Nothing but the line holding "Professionals (567, 494)" and the lines after it, through the end of the records, should be set down, each exactly as it is.

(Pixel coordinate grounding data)
Segment Open

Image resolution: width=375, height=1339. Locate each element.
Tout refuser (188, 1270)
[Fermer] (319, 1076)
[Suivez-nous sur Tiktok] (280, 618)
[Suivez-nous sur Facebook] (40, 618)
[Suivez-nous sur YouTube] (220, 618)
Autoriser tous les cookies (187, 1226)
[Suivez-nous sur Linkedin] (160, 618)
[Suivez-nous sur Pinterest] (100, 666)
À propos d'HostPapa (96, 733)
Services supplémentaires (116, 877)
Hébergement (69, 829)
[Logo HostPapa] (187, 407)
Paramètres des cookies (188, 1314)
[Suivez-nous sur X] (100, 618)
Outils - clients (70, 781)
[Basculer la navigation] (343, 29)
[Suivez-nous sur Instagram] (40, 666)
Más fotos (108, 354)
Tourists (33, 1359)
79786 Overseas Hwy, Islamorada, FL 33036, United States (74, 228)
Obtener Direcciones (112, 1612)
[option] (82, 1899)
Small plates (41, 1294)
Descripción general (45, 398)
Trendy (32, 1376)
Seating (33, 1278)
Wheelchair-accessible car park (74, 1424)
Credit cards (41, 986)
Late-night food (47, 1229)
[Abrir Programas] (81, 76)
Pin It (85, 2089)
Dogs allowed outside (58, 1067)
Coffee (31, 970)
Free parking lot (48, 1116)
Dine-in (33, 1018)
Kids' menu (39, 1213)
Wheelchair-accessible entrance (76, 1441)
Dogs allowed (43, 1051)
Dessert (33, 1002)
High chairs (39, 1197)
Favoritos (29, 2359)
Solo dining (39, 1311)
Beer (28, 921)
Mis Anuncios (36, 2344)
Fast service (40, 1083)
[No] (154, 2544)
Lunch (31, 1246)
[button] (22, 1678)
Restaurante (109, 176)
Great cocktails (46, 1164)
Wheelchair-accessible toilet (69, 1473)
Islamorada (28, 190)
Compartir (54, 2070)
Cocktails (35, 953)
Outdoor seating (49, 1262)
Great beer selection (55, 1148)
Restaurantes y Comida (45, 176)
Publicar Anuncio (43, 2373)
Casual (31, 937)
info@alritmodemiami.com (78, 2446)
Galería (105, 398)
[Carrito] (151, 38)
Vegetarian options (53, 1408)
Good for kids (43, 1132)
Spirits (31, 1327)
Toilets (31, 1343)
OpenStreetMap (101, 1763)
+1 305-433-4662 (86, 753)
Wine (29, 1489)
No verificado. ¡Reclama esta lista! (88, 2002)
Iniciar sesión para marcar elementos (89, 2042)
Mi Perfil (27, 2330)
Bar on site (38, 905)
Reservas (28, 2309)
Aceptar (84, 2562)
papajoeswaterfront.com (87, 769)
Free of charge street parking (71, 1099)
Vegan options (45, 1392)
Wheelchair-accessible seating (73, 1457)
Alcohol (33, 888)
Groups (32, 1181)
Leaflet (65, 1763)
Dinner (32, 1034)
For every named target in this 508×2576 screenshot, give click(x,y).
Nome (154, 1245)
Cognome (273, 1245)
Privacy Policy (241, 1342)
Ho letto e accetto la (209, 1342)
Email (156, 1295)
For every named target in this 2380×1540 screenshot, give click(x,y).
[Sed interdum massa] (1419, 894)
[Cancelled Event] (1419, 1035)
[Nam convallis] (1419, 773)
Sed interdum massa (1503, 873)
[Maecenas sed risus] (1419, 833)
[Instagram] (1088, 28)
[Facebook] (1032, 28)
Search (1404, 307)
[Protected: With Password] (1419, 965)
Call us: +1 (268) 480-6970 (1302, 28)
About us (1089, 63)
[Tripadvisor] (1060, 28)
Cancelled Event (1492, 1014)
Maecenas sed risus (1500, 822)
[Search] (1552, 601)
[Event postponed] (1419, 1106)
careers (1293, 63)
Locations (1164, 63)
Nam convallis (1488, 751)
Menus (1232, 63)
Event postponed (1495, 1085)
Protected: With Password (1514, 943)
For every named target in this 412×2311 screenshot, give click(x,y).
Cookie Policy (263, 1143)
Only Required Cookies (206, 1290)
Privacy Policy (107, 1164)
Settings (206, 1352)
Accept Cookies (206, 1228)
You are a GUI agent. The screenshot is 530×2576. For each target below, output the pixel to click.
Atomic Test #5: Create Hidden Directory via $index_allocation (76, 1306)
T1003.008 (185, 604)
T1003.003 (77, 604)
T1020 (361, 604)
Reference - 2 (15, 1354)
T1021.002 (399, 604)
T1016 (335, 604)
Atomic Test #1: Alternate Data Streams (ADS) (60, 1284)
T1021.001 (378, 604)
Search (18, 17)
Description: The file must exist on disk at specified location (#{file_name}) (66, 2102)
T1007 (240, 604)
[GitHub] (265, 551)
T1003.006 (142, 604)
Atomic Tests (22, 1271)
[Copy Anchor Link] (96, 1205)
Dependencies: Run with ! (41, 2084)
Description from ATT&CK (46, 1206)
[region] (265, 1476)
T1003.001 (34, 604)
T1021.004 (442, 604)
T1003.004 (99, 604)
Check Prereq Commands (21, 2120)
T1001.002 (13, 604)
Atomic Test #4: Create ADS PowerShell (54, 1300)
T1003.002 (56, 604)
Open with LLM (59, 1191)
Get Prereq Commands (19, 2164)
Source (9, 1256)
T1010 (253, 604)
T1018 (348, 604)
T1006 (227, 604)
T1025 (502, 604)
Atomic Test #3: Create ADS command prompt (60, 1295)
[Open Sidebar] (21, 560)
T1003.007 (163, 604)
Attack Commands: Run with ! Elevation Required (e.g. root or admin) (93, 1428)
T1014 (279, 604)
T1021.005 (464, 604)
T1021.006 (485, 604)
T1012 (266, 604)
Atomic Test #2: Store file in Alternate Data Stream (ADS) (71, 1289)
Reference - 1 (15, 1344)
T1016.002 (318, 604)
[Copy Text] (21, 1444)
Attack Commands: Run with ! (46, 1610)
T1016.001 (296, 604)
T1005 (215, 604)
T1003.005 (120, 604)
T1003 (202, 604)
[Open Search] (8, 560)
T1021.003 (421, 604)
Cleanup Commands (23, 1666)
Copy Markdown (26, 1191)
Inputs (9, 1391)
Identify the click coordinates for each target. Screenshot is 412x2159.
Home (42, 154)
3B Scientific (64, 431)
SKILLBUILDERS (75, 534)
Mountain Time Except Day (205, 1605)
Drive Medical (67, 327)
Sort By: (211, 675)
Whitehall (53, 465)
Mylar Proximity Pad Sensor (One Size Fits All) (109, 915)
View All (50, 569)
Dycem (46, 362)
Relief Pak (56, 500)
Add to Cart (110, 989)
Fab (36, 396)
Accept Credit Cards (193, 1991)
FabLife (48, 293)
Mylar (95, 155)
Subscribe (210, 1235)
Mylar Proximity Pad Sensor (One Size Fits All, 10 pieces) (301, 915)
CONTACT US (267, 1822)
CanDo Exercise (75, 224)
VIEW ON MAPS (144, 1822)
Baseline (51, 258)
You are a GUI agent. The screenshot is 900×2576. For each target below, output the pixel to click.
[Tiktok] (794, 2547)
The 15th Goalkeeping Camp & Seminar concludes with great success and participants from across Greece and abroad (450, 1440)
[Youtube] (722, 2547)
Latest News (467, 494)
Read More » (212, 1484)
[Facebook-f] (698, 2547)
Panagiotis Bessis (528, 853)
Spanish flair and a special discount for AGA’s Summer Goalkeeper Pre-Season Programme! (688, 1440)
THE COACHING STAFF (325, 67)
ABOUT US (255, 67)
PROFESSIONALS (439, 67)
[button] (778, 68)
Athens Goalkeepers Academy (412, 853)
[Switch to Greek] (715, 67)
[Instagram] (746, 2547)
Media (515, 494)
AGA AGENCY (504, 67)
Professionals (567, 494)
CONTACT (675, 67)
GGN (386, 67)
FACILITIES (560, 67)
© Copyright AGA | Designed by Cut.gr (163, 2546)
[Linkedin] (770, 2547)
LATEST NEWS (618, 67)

Segment Closed

Answer box |
Professionals (567, 494)
CONTACT (675, 67)
GGN (386, 67)
FACILITIES (560, 67)
© Copyright AGA | Designed by Cut.gr (163, 2546)
[Linkedin] (770, 2547)
LATEST NEWS (618, 67)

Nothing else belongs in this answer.